I first met Caren at a Differentiation Workshop I was giving several years ago. She was a fourth-grade teacher who worked hard to ensure that ALL of her students were learning.
So, when she arrived at the workshop, she was not terribly excited to be there. She told me later that she thought she was doing differentiation already.
But it was killing her.
Caren cared deeply about her students. And, because she had students with a range of needs, she tried her best to individualize her instruction to meet each student’s needs.
The problem was, it was a LOT of work. She was becoming burned out spending nights and weekends planning not one, but sometimes 3 or 4 lessons to meet her students’ individual needs.
She was also setting up multiple learning centers, each with its own set of materials and learning activities.
She was creating complicated learning contracts with multiple learning tracks and multiple assignments.
She was designing different assignments for students at different levels.
Not only that, she was creating different rubrics, collecting different reading materials for students at multiple levels, and designing different assessments based on where students were.
It was exhausting.
So, when I started talking about differentiation, Caren sort of tuned me out. She felt that she’d heard it all already and she was already doing a decent job of it. But more important, she didn’t want to hear anything that would create more work for her.
Can you relate?
But about mid-way through the morning, I started sharing how differentiation could be achieved with ONE lesson, and Caren’s ears perked up.
At first, she was skeptical. How on earth could ONE lesson meet the varying needs of her students?
But, once we started looking at a few sample lessons, something clicked for Caren and she got really excited.
Then she started crying.
Now, I am not accustomed to making people in my workshops cry, so I was a little concerned when Caren started to tear up.
I called for a break and then approached Caren.
“Did I say something to upset you,” I asked, concerned.
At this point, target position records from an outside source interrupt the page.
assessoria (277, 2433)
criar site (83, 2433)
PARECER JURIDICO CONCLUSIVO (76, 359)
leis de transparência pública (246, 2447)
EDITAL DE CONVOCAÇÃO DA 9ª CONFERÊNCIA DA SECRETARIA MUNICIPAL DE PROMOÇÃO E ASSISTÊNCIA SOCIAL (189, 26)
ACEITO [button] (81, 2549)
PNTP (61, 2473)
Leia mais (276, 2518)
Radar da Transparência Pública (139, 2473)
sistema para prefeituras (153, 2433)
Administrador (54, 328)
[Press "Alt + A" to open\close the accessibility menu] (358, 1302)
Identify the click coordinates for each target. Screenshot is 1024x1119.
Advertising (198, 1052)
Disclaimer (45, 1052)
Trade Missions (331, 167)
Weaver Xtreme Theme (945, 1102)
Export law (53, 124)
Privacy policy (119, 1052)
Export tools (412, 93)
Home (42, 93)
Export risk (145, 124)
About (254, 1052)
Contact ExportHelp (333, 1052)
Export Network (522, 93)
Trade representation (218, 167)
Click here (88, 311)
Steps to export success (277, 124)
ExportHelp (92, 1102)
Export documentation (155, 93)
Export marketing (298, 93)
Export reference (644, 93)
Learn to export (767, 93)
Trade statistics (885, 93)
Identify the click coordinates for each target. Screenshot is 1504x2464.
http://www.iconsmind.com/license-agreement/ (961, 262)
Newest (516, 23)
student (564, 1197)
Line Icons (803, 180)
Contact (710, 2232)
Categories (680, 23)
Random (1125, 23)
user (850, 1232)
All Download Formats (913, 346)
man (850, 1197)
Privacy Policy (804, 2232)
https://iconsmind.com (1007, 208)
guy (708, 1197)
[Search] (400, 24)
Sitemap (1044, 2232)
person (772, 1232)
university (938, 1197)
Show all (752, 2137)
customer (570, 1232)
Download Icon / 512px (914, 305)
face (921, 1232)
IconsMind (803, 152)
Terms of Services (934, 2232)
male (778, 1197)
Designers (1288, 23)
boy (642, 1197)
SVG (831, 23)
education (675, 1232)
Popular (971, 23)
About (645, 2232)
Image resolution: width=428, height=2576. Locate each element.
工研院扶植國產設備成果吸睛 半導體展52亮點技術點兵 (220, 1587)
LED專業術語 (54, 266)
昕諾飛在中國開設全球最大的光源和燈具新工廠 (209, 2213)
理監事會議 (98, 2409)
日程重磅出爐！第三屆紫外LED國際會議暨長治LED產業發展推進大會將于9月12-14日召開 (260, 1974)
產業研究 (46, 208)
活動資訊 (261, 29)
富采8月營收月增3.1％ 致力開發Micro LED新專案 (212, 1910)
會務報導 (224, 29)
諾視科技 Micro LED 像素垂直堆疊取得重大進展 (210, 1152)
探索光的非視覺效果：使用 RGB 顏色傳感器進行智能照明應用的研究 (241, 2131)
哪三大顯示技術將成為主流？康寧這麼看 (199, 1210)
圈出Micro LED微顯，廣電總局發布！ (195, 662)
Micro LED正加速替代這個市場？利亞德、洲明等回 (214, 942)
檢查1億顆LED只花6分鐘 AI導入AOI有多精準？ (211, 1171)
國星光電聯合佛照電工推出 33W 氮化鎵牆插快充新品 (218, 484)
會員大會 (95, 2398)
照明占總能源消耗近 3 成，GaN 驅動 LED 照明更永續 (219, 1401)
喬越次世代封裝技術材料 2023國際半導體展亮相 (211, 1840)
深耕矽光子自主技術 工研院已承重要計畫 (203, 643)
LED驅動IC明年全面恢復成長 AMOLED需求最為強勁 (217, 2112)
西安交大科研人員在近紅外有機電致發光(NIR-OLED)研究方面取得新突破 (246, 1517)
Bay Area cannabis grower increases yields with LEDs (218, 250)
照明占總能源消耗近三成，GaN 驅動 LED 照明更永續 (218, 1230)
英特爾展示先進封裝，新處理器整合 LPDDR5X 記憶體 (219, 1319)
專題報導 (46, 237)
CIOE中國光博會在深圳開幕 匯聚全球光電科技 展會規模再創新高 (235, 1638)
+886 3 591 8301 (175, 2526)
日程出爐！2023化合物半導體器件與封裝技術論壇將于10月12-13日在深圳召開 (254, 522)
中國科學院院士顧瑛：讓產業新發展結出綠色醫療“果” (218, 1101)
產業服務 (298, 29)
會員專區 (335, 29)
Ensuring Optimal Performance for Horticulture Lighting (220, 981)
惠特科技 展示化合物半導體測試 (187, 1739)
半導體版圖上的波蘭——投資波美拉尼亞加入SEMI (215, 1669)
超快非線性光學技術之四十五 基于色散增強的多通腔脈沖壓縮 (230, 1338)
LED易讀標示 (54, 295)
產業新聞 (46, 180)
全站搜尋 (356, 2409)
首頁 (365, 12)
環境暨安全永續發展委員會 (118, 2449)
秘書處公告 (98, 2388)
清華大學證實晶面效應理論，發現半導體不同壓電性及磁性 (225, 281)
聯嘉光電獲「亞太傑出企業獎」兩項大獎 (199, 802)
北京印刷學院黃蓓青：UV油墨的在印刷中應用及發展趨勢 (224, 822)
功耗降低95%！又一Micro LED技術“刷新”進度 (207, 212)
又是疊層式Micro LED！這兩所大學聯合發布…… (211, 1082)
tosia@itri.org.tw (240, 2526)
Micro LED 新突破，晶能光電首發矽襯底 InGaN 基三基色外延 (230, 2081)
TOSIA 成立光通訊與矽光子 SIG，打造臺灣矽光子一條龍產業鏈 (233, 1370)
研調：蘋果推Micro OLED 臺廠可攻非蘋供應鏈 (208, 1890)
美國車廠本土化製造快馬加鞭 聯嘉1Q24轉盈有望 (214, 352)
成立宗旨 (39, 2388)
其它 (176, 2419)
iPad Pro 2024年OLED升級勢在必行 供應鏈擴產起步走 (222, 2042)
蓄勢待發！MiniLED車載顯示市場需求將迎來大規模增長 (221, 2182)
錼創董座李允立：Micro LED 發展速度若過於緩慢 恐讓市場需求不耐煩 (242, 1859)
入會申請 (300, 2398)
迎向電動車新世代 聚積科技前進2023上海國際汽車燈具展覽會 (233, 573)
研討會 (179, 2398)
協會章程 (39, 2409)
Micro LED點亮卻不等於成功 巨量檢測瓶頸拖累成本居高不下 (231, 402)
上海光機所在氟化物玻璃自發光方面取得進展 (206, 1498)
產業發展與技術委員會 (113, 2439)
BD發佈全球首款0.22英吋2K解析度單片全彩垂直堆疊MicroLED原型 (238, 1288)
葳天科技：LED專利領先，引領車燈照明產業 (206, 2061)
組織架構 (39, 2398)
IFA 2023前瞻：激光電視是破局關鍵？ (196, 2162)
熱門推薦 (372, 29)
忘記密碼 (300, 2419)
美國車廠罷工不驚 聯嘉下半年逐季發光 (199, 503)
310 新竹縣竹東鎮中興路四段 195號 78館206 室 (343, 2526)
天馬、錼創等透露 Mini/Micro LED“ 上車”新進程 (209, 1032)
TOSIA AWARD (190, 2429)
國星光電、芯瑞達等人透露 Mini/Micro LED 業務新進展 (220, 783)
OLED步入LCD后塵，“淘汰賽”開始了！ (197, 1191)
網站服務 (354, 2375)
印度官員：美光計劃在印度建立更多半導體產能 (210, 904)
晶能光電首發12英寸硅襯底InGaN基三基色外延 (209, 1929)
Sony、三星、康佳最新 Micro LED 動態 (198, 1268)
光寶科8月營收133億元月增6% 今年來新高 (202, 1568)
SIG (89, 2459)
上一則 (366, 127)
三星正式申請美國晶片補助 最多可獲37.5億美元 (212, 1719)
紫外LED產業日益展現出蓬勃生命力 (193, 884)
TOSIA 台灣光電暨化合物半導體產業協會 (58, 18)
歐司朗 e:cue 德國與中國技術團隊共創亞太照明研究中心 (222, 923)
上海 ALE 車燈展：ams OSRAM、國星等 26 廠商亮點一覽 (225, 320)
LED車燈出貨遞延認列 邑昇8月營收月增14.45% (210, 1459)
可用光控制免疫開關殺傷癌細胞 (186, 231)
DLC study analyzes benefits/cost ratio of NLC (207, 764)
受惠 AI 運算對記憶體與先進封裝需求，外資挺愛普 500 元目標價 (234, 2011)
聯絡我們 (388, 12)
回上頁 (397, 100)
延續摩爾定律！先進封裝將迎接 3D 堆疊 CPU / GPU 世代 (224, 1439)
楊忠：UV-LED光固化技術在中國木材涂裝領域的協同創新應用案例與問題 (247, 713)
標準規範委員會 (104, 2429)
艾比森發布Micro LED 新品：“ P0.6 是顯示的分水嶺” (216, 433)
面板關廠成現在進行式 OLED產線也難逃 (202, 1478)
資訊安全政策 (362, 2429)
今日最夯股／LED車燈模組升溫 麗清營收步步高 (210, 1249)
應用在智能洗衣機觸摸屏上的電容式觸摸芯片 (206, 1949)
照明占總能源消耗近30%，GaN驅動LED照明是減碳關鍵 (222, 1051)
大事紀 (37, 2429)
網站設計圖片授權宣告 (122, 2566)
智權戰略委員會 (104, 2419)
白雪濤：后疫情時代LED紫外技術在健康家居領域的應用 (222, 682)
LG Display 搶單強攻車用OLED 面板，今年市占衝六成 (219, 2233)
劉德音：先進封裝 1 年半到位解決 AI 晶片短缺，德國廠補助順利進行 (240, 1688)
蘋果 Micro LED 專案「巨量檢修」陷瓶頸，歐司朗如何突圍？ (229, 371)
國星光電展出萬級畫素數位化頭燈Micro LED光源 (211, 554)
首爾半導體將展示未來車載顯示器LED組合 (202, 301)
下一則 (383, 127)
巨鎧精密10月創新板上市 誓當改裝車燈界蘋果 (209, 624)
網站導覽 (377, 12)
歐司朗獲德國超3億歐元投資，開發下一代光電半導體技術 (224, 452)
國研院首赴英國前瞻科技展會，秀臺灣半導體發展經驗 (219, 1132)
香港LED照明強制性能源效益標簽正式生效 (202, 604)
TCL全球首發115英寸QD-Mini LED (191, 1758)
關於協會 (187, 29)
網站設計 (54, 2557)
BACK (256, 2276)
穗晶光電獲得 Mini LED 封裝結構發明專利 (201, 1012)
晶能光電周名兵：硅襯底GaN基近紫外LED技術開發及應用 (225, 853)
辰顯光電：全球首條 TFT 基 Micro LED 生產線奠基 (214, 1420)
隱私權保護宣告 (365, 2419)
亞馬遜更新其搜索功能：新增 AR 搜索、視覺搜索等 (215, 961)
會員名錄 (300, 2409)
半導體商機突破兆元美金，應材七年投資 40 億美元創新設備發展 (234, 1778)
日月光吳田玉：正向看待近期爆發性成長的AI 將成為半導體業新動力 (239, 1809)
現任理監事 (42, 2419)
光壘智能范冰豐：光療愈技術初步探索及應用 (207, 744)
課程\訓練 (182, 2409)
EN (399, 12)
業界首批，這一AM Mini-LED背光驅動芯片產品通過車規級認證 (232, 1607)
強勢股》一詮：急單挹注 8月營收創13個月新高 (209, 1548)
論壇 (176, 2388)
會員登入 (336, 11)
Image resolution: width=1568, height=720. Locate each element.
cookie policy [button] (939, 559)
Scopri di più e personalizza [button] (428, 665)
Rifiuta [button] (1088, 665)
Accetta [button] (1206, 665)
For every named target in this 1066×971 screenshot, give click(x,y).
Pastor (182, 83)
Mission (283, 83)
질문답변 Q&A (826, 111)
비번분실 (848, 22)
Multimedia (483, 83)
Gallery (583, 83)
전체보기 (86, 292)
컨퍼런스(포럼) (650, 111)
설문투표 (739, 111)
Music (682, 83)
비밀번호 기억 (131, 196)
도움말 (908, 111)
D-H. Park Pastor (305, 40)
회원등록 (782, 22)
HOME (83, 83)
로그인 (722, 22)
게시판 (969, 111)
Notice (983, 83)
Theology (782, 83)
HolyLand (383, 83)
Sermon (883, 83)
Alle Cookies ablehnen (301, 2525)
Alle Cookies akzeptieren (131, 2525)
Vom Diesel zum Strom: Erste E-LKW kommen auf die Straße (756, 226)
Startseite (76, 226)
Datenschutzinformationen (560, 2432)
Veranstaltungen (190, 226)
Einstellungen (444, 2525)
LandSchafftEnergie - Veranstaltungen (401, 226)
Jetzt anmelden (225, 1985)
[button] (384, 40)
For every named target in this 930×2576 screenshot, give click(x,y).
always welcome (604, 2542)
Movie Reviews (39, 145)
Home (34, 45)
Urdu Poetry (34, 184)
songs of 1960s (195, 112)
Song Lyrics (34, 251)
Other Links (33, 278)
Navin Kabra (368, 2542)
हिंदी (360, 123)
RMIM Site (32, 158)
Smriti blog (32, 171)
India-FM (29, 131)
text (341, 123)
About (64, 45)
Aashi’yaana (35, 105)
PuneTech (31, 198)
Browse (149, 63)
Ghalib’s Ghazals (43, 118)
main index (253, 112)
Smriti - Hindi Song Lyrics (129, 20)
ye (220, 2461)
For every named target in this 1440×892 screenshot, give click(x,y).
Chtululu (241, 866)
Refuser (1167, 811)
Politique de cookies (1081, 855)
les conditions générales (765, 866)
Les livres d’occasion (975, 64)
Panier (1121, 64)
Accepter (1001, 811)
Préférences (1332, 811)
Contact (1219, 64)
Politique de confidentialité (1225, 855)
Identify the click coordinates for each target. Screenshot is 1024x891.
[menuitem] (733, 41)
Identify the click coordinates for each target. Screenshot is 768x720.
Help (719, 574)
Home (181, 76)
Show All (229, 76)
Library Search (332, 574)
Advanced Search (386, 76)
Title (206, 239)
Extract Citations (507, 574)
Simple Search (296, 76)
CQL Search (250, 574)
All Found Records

She shook her head no. “I’m really sorry,” She apologized. “I don’t know what came over me.” She started rifling through her teacher bag looking for a tissue.
“What happened?” I asked.
She blew her nose. “To be honest, I was kinda tuning you out all morning,” She began. “And when you said that you could differentiate using ONE lesson, I thought ‘she’s full of it.’ But then when you showed us those sample lessons and I started to see how it works, I just got so frustrated!”
“Why?” I was confused. “I thought that would be a relief to see how you can accomplish true differentiation with just ONE lesson plan.”
She nodded. “It did. But see, I’m about to start a new science unit,” she explained. “So for the last 3 weeks, I’ve been creating 3 different activities, 3 different sets of materials, and 3 different rubrics for my class. It’s taken me almost 3 weeks to get ready and here you come telling me that I didn’t have to go through all of that. I’m so exhausted and when I thought about all that wasted time and energy, I don’t know. It just made me so mad!”
I nodded sympathetically.
She went on. “I’ve been so tired and overwhelmed lately. And now here you come telling me that I can do everything I was trying to do with just ONE lesson and I think about all the time I’ve wasted.” She shook her head ruefully. “I’m just so mad!” she repeated.
I get it. The way that we are often taught to differentiate instruction actually creates MORE work for us with very little benefit to our students.
But it doesn’t have to be that way. Effective differentiation shouldn’t be this huge time and energy suck. When done right, effective differentiation is should free you and your students to teach and learn in a way that works best for both of you.
That’s the message I think gets lost when we are advocating for differentiated instruction. Unfortunately, that means that we talk about all the different techniques and strategies and end up making things more complicated than they have to be.
If you are drowning under the weight of differentiated instruction, I want you to know that it doesn’t have to be that way. You CAN effectively differentiate using ONE lesson plan with multiple access points for students.